Long-term Top 45 OF Prospects
1. Jo Adell (LAA)
2. Luis Robert (CHW)
3. Jarred Kelenic (SEA)
4. Julio Rodriguez (SEA)
5. Dylan Carlson (STL)
6. Alex Kirilloff (MIN)
7. Christian Pache (ATL)
8. Drew Waters (ATL)
9. Kristian Robinson (ARI)
10. J.J. Bledary (MIA)
11. Heloit Ramos (SF)
12. Taylor Trammell (SD)
13. Jason Dominguez (NYY)
14. Jesus Sanchez (MIA)
15. Hunter Bishop (SF)
16. Trevor Larnach (MIN)
17. Riley Greene (DET)
18. Alex Thomas (ARI)
19. Brennen Davis (CHC)
20. George Valera (CLE)
21. Corbin Carroll (ARI)
22. Brandon Marsh (LAA)
23. Leody Taveras (TEX)
24. Monte Harrison (MIA)
25. Jordyn Adams (LAA)
26. Josh Lowe (TAM)
27. Misael Urbina (MIN)
28. Austin Hayes (BAL)
29. Gilberto Jimenez (BOS)
30. Jake Fraley (SEA)
31. Erick Pena (KC)
32. Khalil Lee (KC)
33. Estevan Florial (NYY)
34. Alexander Canario (SF)
35. Nick Solak (TEX)
36. Edward Oliveras (SF)
37. Travis Swaggerty (PIT)
38. Tristen Lutz (MIL)
39. Corey Ray (MIL)
40. Jarren Duran (BOS)
41. Jeisson Rosario (SD)
42. Bayron Lora (TEX)
43. Mickey Moniak (PHI)
44. Randy Arozarena (TAM)
45. Jared Oliva (PIT)

J.J. Bleday (MIA)
Bleday emerged as one of the more polished collegiate bats in the 2019 after a standout season for College World Series champs Vanderbilt in which he hit an NCAA-leading 27 HR. Belday isn’t the most athletic prospect, but he does have plus raw power and an advanced approach at the plate.
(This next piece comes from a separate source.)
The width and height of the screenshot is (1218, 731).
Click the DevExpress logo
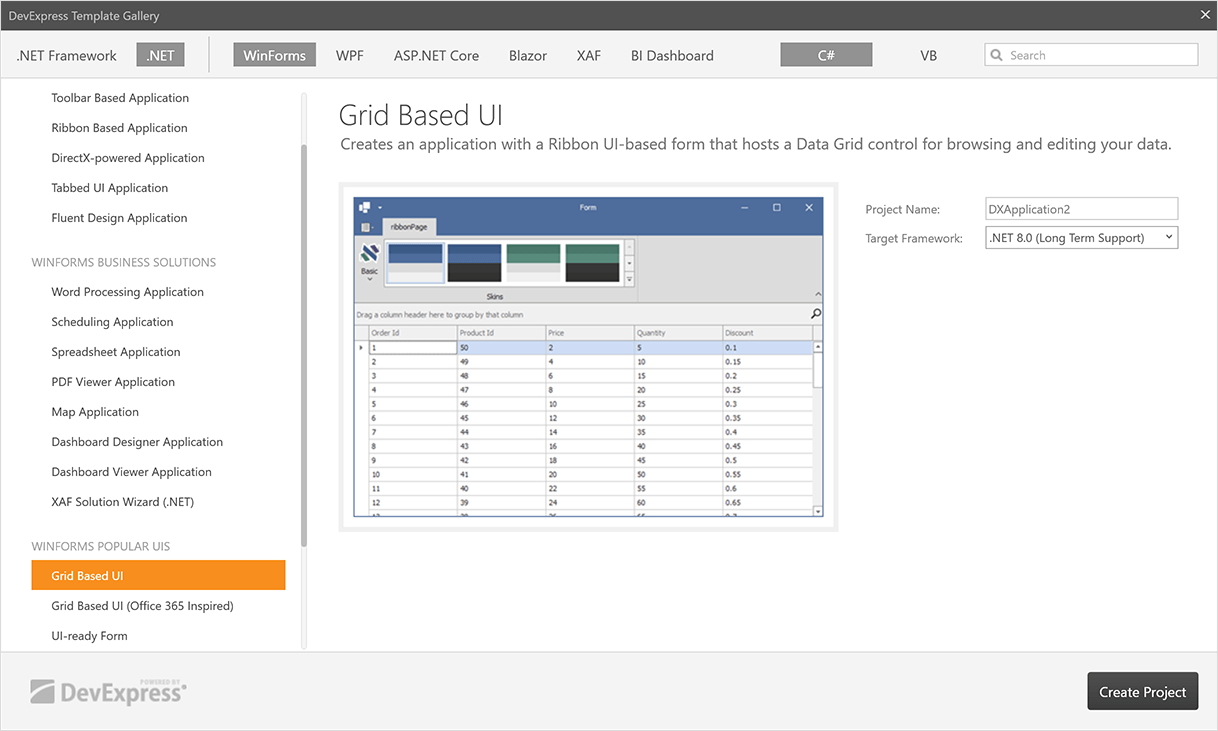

At 6’3”, 205, he has a quick LH stroke and all-fields power. At his peak, he should hit for average with 25+ HR potential. He should start the season at Double-A and could be in the majors by late 2021.

Hunter Bishop (SF)
Bishop vaulted to the top of the 2019 draft class with a breakout season at Arizona State (.342/.479/.748 with 22 HR) and landed a $4.1 million bonus from the Giants. Bishop has plus speed and power, though at 6’5”, 210, some worry about his ability to hit for average. Bishop has an interesting mix of drawing lots of walks (26% BB), but also struggling to make contact (63% CT). Long-term, Bishop has the potential to stick in CF and be a 20/20 OF with a good OB%.